Catchment systems utilize various techniques to collect and store rainwater for multiple uses. You can catch water from the tops of houses and any structure. You can then irrigate with it and manage its flow back into the watershed. This method provides an impressive amount of harvested water–you multiply the area of a roof with the amount of rainfall in inches and convert it to gallons (or find a handy rainwater calculator online). Thus one inch of rainfall on a roof that is just 20 feet by 20 feet (400sf) can provide 220 gallons of rainwater. So even in a drought year this is over 3,000 gallons of water for a very small roof space, and in a normal year over 10,000 gallons!
Further water conservation can be achieved by implementing regenerative farming techniques and advanced water retention solutions also modeled by many cannabis farmers. Utilizing sufficient mulch at the base of plants cools soil temperatures and reduces soil-surface evaporation, standard practices for many cannabis farmers.

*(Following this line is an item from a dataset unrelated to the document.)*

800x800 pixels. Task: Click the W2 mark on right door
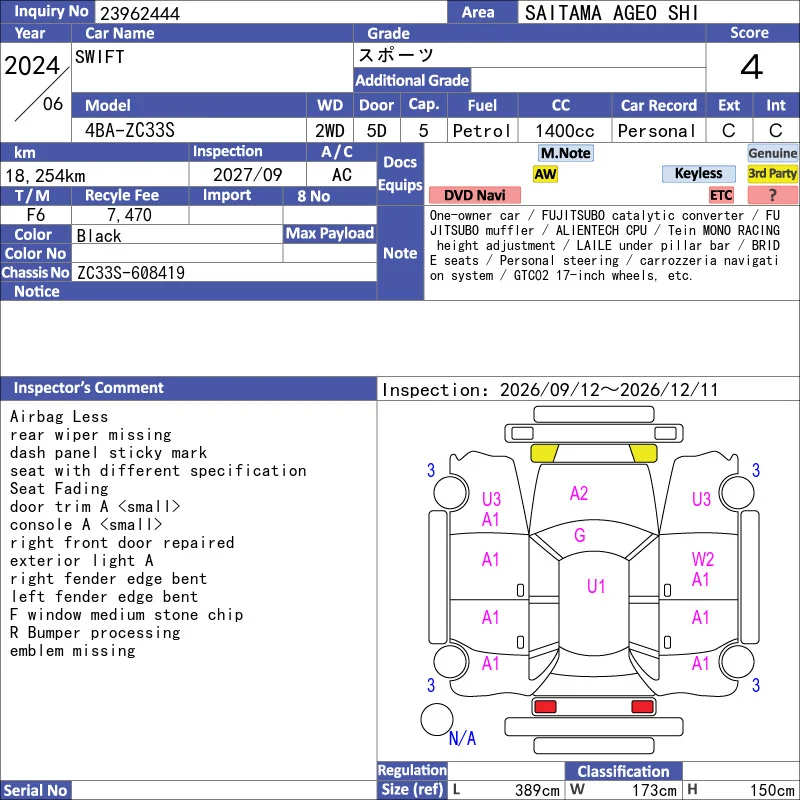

Currently, about 80% of residential water use in California goes to landscape irrigation, often expansive lawns that serve little purpose. We can instead be using our residential water for other more practical uses; think - front yard ‘victory’ vegetable gardens and native habitat for beneficial insects, hummingbirds, and other pollinators. Further, you can grow your own culinary and medicinal herbs, of which cannabis is but one ally.
When you add water catchment solutions to other regenerative farming solutions such as permaculture and hugelkultur systems you have a robust water saving model for all agriculture across the globe. These are systems of scale, available for massive farms as well as for the backyard gardener. Considering we are rounding the corner on 8 BILLION people modeling how to farm not just sustainably but regeneratively, where we are actively sinking water, building subsurface water lenses, and building topsoil, is in all of our best interests.
I’ve worked on a Sonoma County cannabis project where the applicant had already been working with state agencies and resource conservation districts for years to protect endemic freshwater shrimp in the local watershed on their land. The regulated cannabis industry is filled with great leaders such as this example, people who are willing to go the extra mile for the whole. If you dream, as I do, of elk and salmon populations being restored in Sonoma County these are the types of land-owner/public-agency partnerships that we must foster. When cannabis can keep a farmer afloat on a fraction of their land the other areas are ripe for innovative stewardship techniques to restore habitat and manage fire ecology.
The amount of water used to grow, harvest, and make diversified cannabis products is miniscule to the number of jobs and value it creates relative to other ag industries. Cannabis does not require massive amounts of water post processing like many other ag products. Further, due to strict standards, cannabis farmers are de facto “organic” (no certification yet exists due to the federal illegality). This means their farms are often supporting other companion plants and habitats, leveraging limited water for multiple positive uses, a win for local ecology!
With the onslaught of more extensive droughts hitting California each year the need to become more water-wise is crucial for all agricultural industries, residences, and even business areas in urban environments. We need to recognize industries with water-conserving practices and adopt these practices at a massive scale if we want to see a positive step forward for climate change.
We are all in this together, no matter what, and it is up to us to learn by example from those who are pushing water conservation solutions forward. Catch a little water, grow some soil, and thank your local cannabis farmer for leading the way back towards a superior ecological model for agricultural stewardship.